The link between what we make and how we make it is clear. The typical cascading hierarchy model has persisted for so long because our products and services had long lifecycles and little customisation, which meant that organisations could be optimised to repeat them over and over again without much variation. But now, products and services are changing all the time, which means structures and processes over-optimised for the past are more dangerous than useful.
Social platforms and tools are obviously helpful in weaving lateral connections and communities in counter-point to the top-down flow of power within strict hierarchies, but without organisational transformation there is a real limit to what they can achieve. Increasingly, organisation reaching a plateau of social tool adoption, partly because of these limits. The next stage is about adapting the way we work to take advantage of the new capabilities social and digital technology make possible.
One problem, however, is the way organisations think about ‘change’. Change tends to come from the top, based on analysis of problems or pain points, and often driven by external consultants. The resulting big-bang change projects often fail and rarely sustain. Also, they assume that it is possible to predict specific future scenarios and align new structures towards them, but of course the world is increasingly volatile and resists precise prediction. Instead, we need to prepare for change becoming a constant factor in how the business is run, and we need to to create the adaptability and flexibility to cope with it.
Social tools, in promoting the idea of working out loud, give us greater ambient awareness within the workplace.
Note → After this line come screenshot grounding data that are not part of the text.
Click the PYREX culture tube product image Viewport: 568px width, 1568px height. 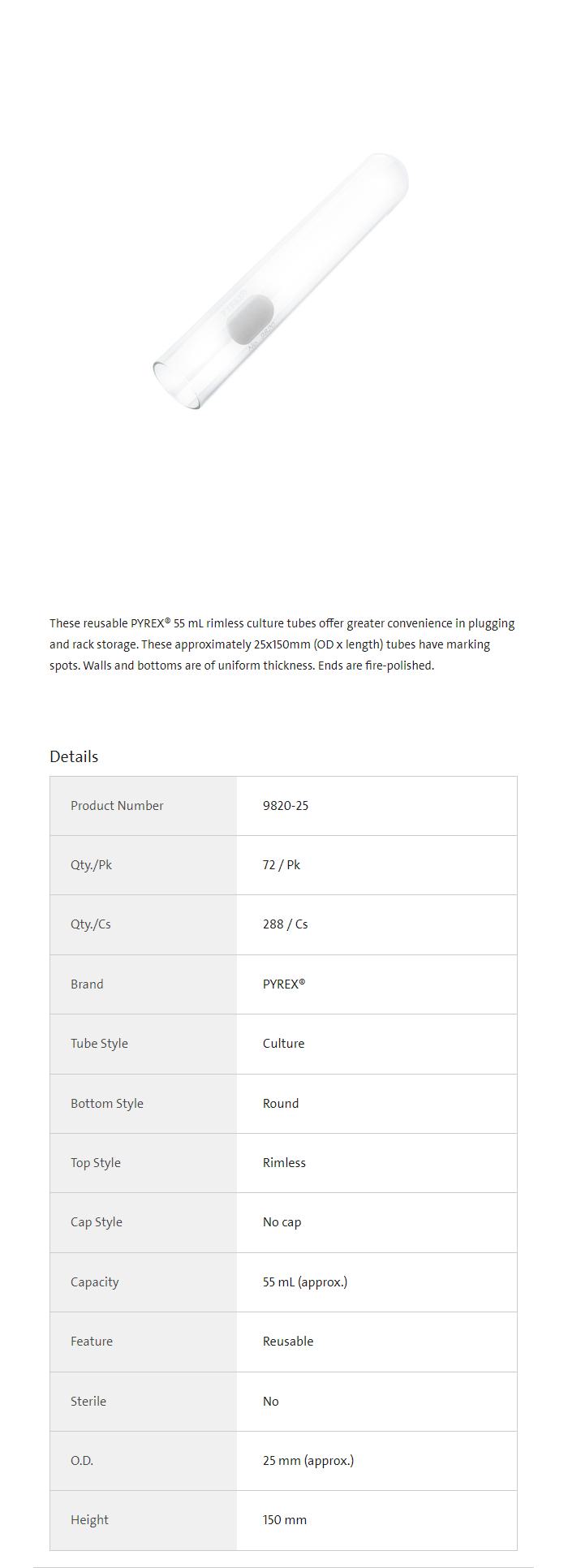click(280, 281)
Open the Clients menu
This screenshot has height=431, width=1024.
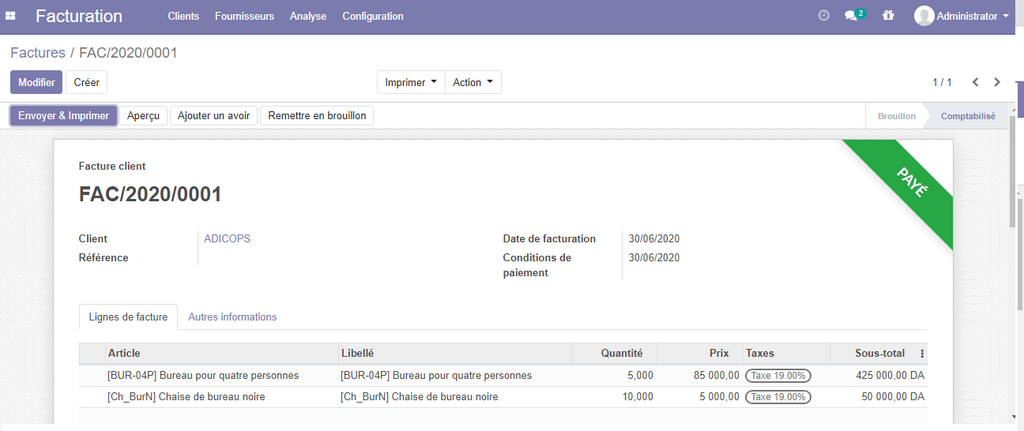pyautogui.click(x=183, y=16)
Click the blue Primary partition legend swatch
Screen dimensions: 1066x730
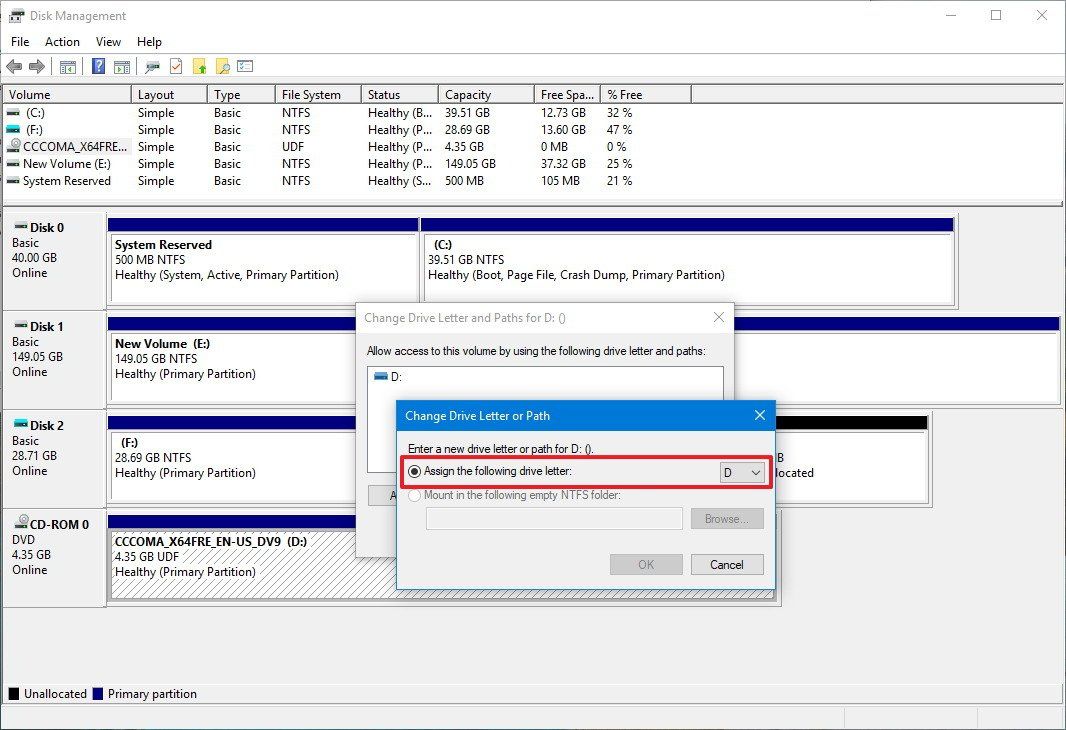[x=97, y=693]
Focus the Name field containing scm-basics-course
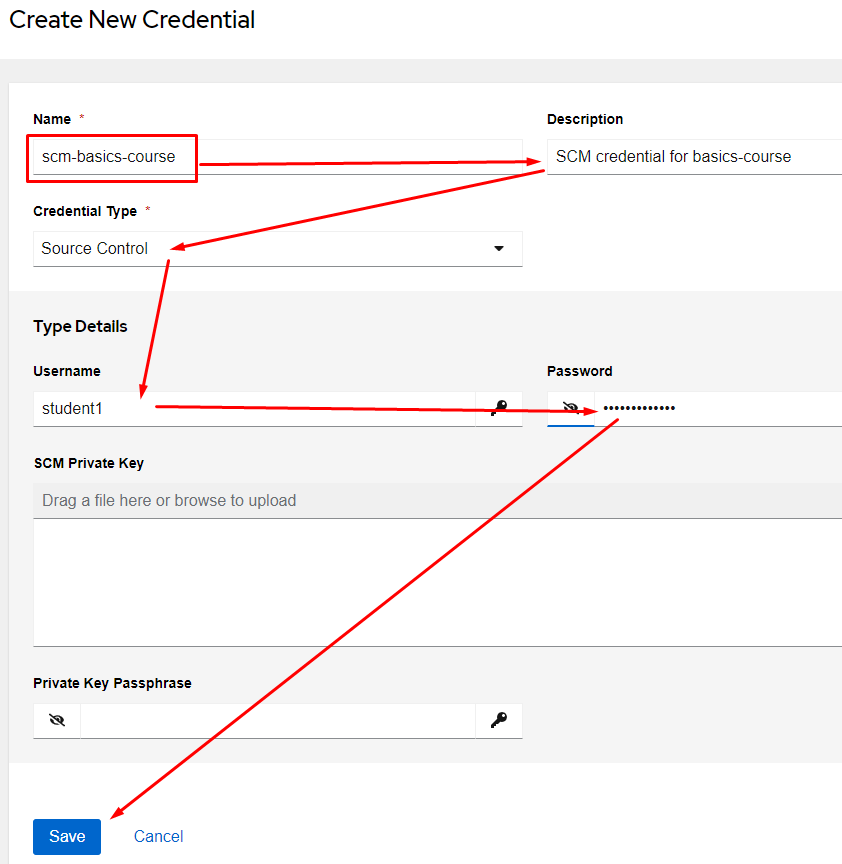The height and width of the screenshot is (864, 842). 110,157
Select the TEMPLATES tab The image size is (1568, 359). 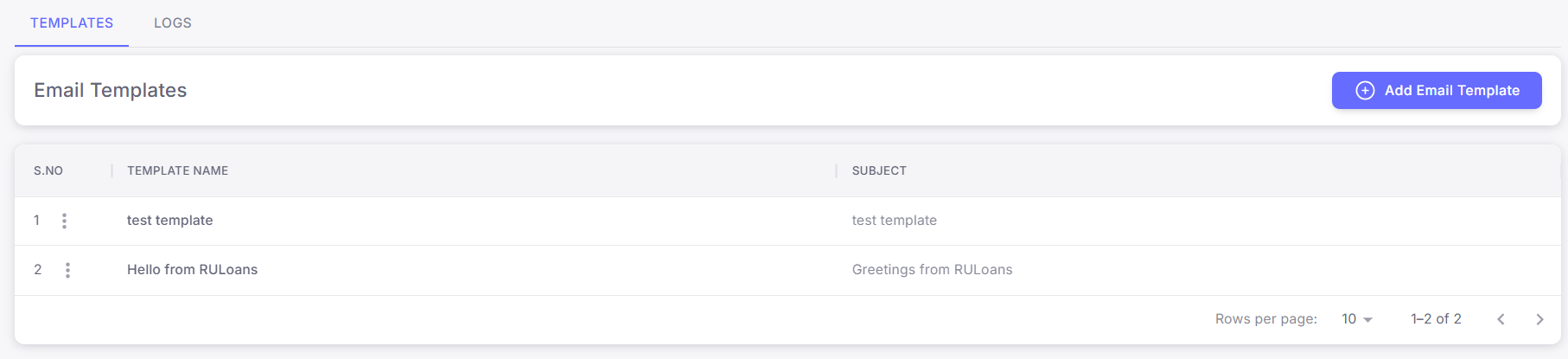72,23
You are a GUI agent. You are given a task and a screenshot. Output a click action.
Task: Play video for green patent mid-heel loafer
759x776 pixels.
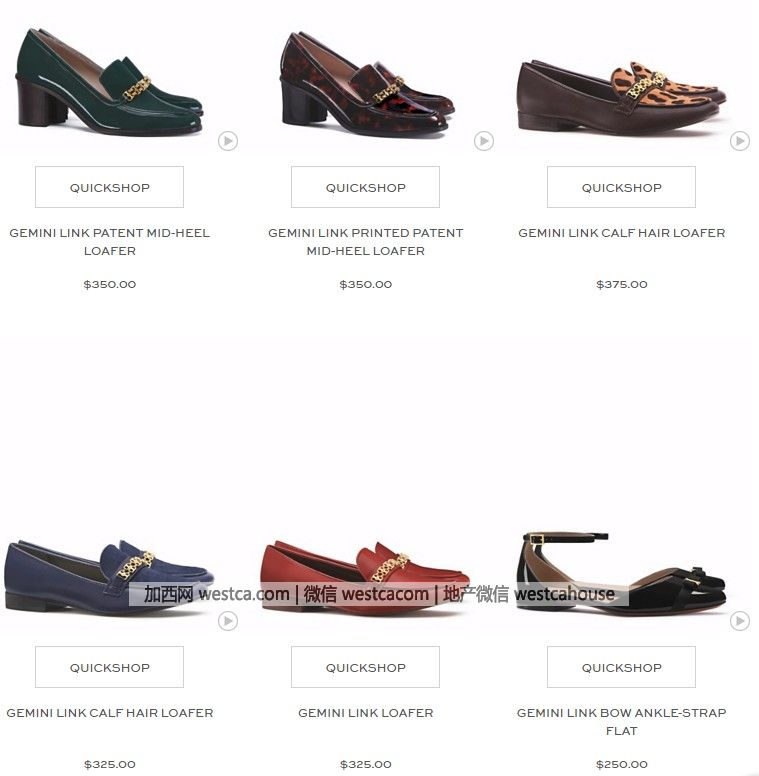228,141
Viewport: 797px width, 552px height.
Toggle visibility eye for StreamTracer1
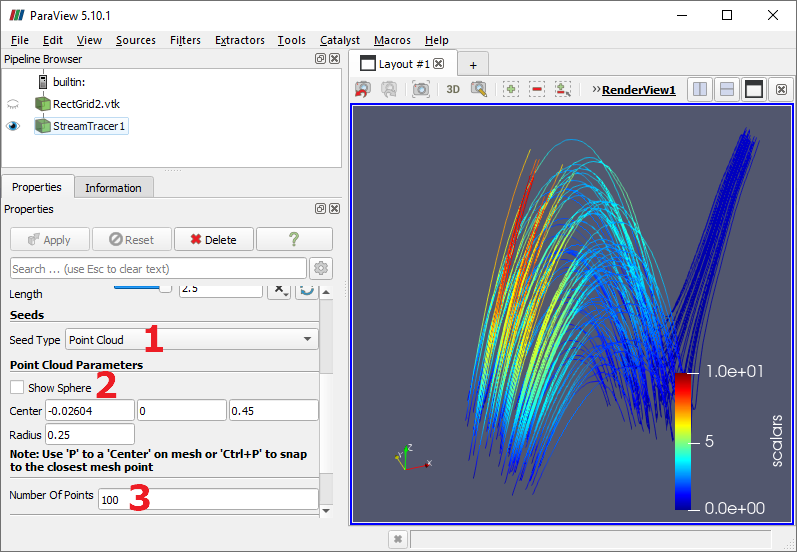[14, 126]
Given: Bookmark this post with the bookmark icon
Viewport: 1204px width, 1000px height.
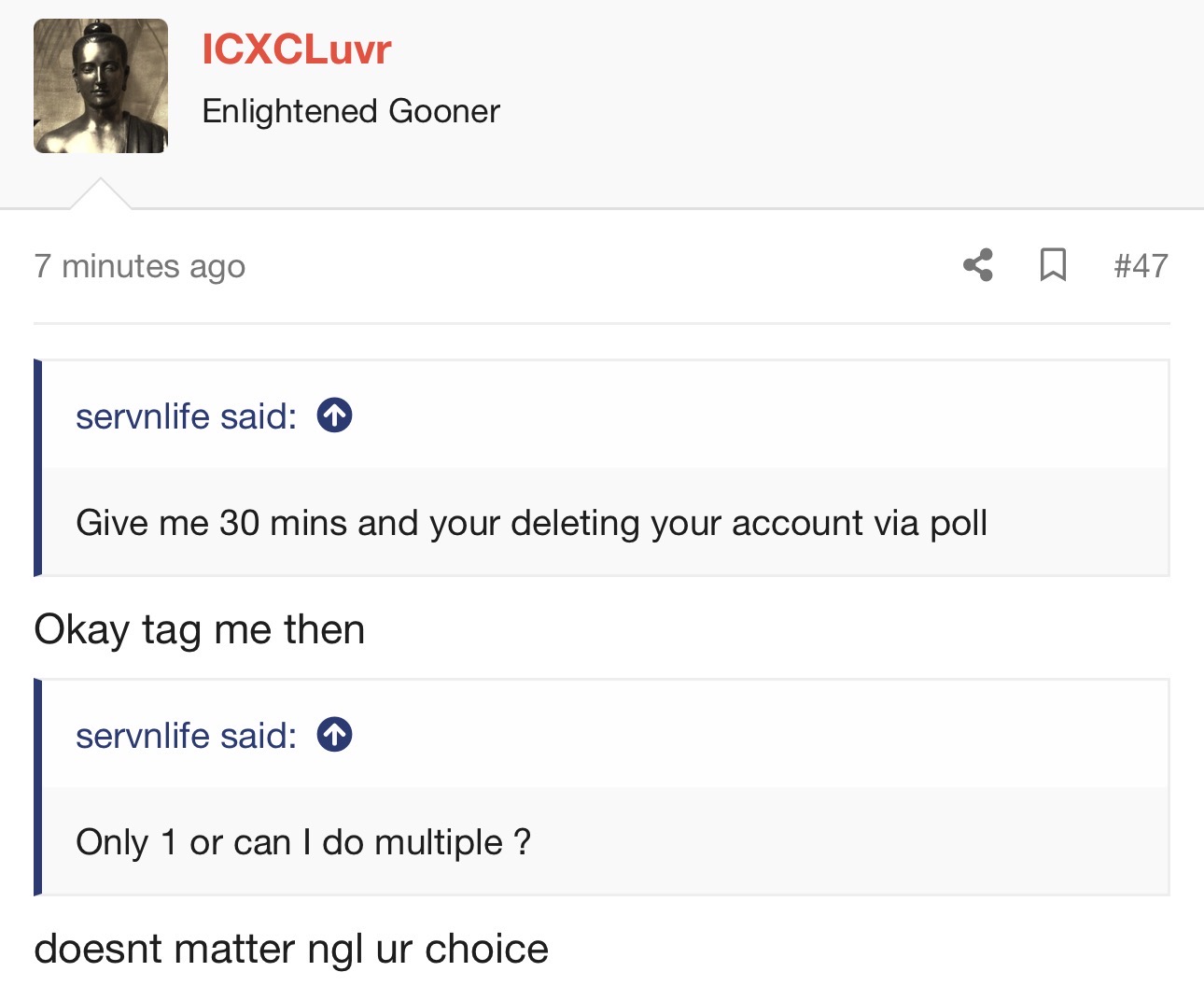Looking at the screenshot, I should (1053, 265).
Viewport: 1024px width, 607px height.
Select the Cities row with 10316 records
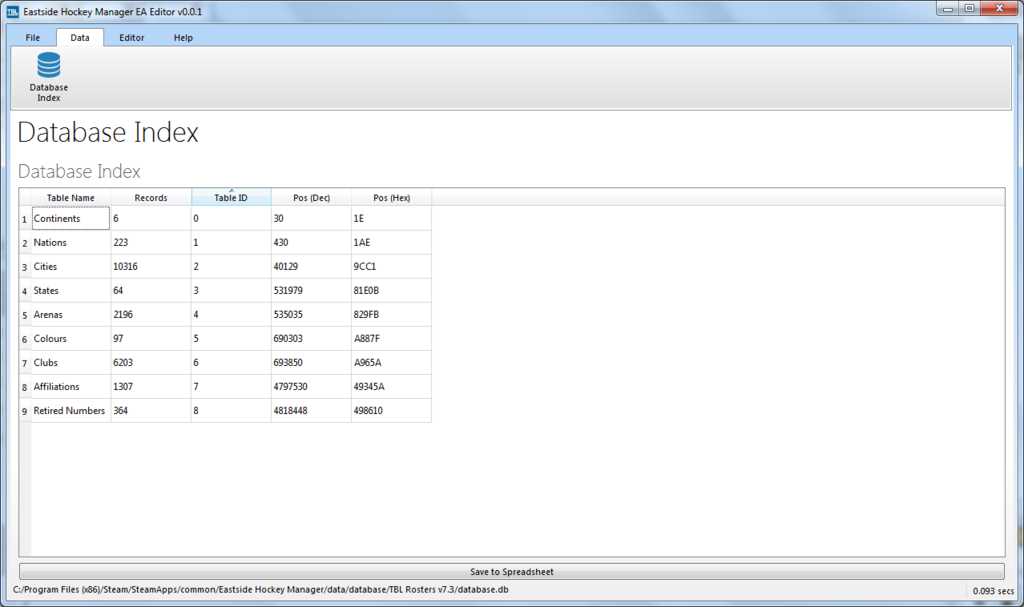(70, 266)
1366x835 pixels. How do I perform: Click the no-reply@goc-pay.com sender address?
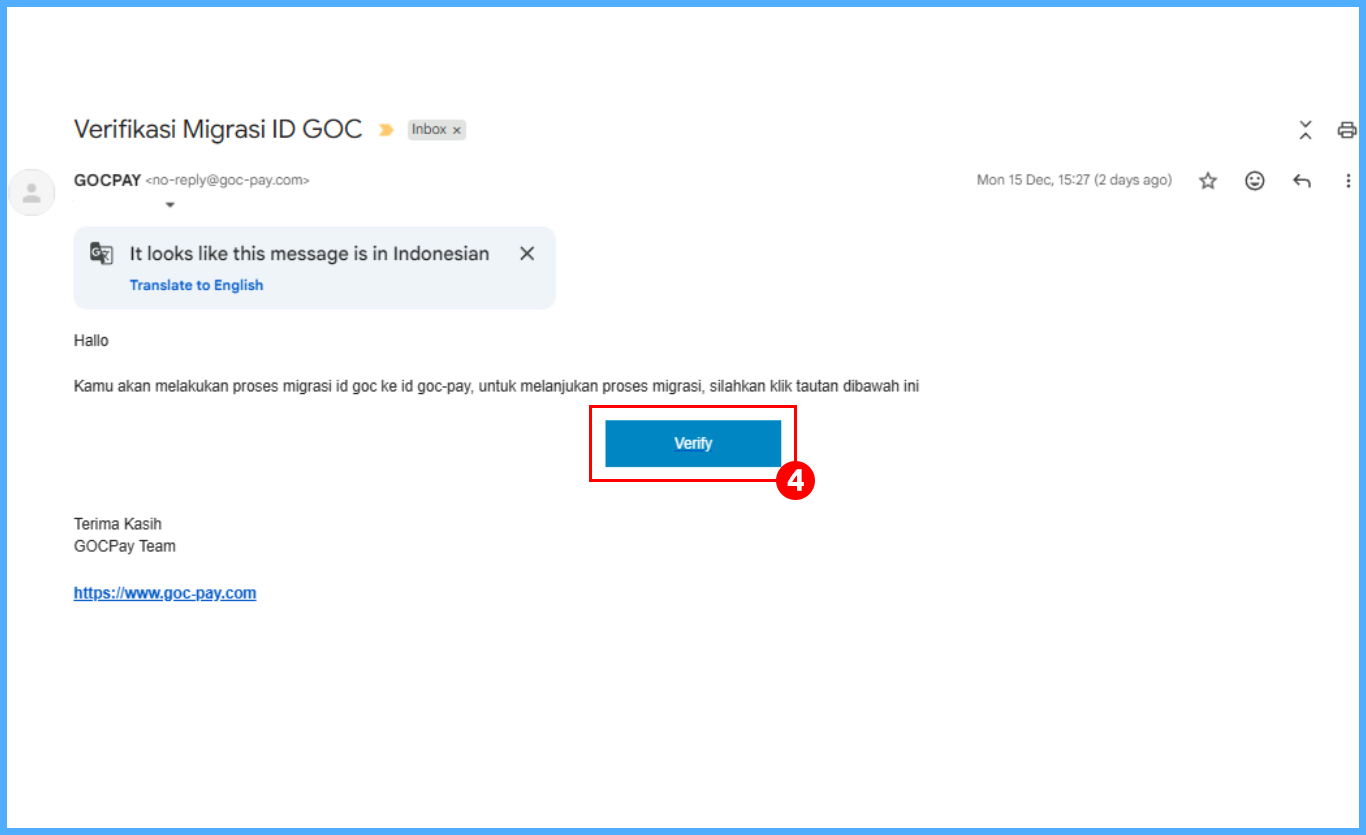[228, 181]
But they also give us two very powerful transformation tools: a human sensor network of that can tell us what is working and what is not, and an increasingly rich set of data about networks, behaviour and how work gets done. Typically, analysts assume that big data in the enterprise will be used to measure and monitor individual performance with increasingly more detail – an approach the Economist recently dubbed the Quantified Serf. But what if we also use this data to let people hold up a mirror to the performance of the organisational structure itself, tracking organisational health measures to determine if these structures are helping or hindering value creation? That is what we refer to as the Quantified Organisation.
This approach to agile transformation gives companies a better way to create structures and practices that are fit for purpose, but it also involves the workforce and, crucially, allows for different approaches and goals in different parts of the organisation. What works for agile teams close to the customer may not work for running a production line, and the structures salespeople find useful are not always the same as how engineering would like to be organised.
So, there may be no perfect target operating model for companies to prepare for, but we can derive a set of capabilities required to cope with changing market dynamics and then measure the progress of our digital transformation actions towards achieving them, informed by the data and feedback of our human sensor network. This suggests the need for an iterative, sense and respond approach that we might think of as agile transformation: define user stories that express required capabilities, prioritise transformation actions according to what helps us achieve them, and continually review and respond based on results. Instead of occasional big-bang top-down change projects, organisational transformation should become a regular feature of management at every level, using the people-power of human sensor networks and data to measure outcomes.
Digital transformation needs clear goals and a way to measure success. Simply changing things because we believe doing so will lead to some unspecified future benefit is not good enough, but nor does it make sense to manage and measure transformation according to strict, short-term ROI metrics. Instead we need to know what the purpose of the organisation is, and what capabilities it requires to fulfil that purpose, given what we know about changing market dynamics, and use these to guide digital transformation efforts. To do this, we need to equip managers and team leaders with the tools and techniques to make agile transformation part of their everyday management, so that change really can become routine.